Chip behemoth Intel (INTC - Free Intel Stock Report) has reported solid March-period results, but the revised outlook for the June interim was not what Wall Street was expecting to see.
Looking at it with a bit more granularity, March-quarter sales came in at $16.1 billion, which was a tad higher than our $16 billion estimate. Likewise, share net was actually a couple of pennies higher than we expected, totaling $0.89 on a non-GAAP basis (excludes items we deem to be nonrecurring in nature). On the plus side, the PC-centric segment registered a 4% uptick in sales, thanks to a healthy mix of high-performance products, along with strength in the gaming, large commercial, and modem units. Intel's first 10 nanometer (nm) microprocessor code-named Ice Lake remains on track to be on retail shelves by the 2019 holiday season.
However, the all-important data-centric business, which is been closely monitored by Wall Street, declined 5% on a year-over-year basis during the March period. Looking at the Data Center group a bit further, the cloud segment climbed 5%, while the communications service provider division fell 4%, and enterprise and government revenue plummeted 21%.
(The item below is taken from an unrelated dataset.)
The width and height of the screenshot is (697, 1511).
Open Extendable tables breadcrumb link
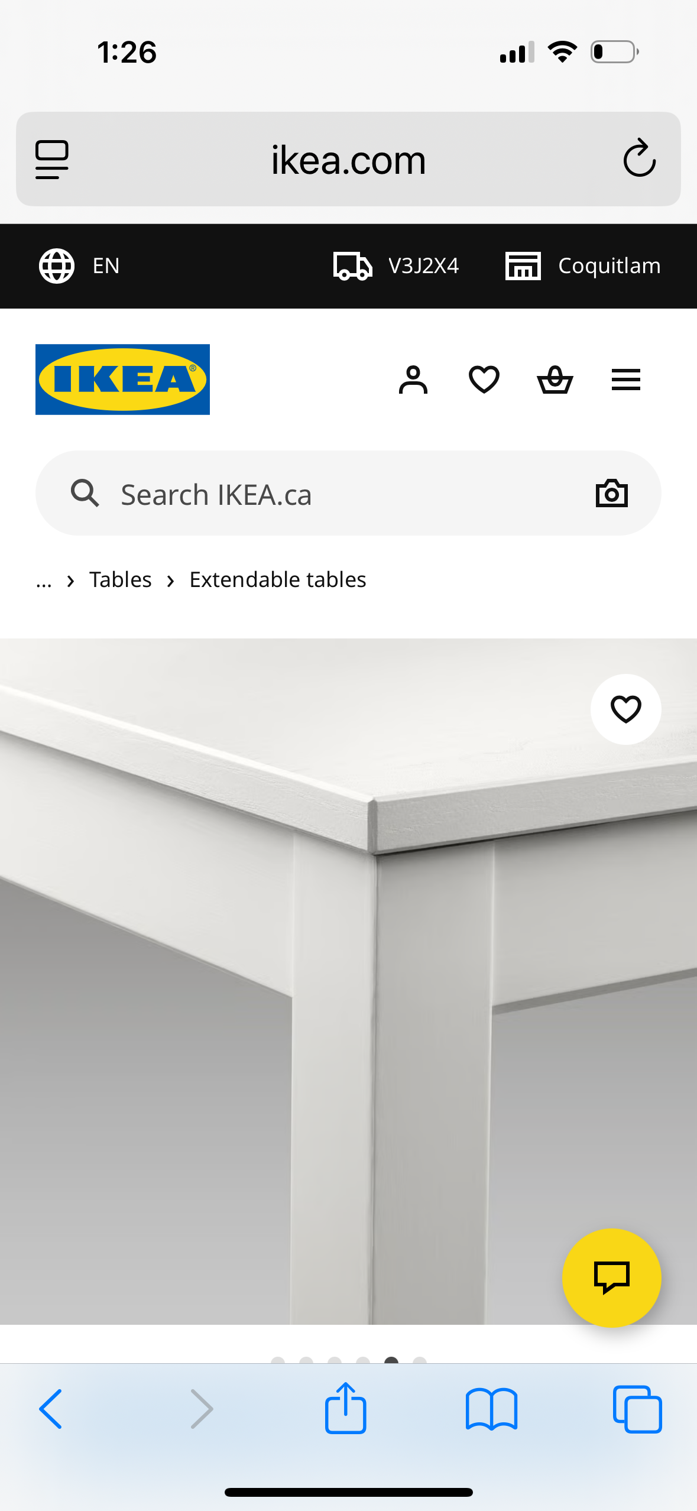click(278, 580)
Regarding the chip maker's other segments, it made for a mixed reading. Memory sales were down 12% reflecting a challenging pricing environment, while the Programmable Solutions Group declined 2%. Conversely, the Internet of Things unit registered an 8% year-over-year advance, while Mobileye, which provides content for autonomous cars, saw its sales catapult to a record $209 million, up 38% year to year.
Meantime, the outlook for the June period fell short of previous expectations. Company guidance suggested that sales would be about $15.6 billion, which is a far cry from our prior $16.9 billion forecast. Furthermore, June-period non-GAAP earnings per share are likely to be about $0.89 according to management. (We had been looking for $1.01.)
That said, the back half of the year is looking to be stronger, based on Intel's guidance. The top line for the full year is forecasted to be approximately $69 billion, with share earnings dialing in at $4.35. While the aggregate top- and bottom-line figures for this year are likely to decline from 2018, the final six months are likely to be strong relative to the first-half performance.
We believe the first half of the year will prove to be a minor hiccup for Intel, during what we think is a continued up cycle. Intel stock remains a solid long-term choice, though there may be higher-than-normal price volatility over the next few weeks as the market digests what will likely be a temporary slowdown at the bottom line. Clearly, the investment community was caught off guard by the second quarter guidance and are bidding the shares lower in response.
About The Company:Intel Corporation is a leading manufacturer of integrated circuits. In addition to primarily supplying manufacturers of personal computers, the company serves a multitude of other global markets, including communications, industrial automation, military, and other electronic equipment. Intel’s product line consists of microprocessors, with the Pentium series being the most notable. It also manufactures microcontrollers and memory chips, and the company sells computer modules and boards, and network products.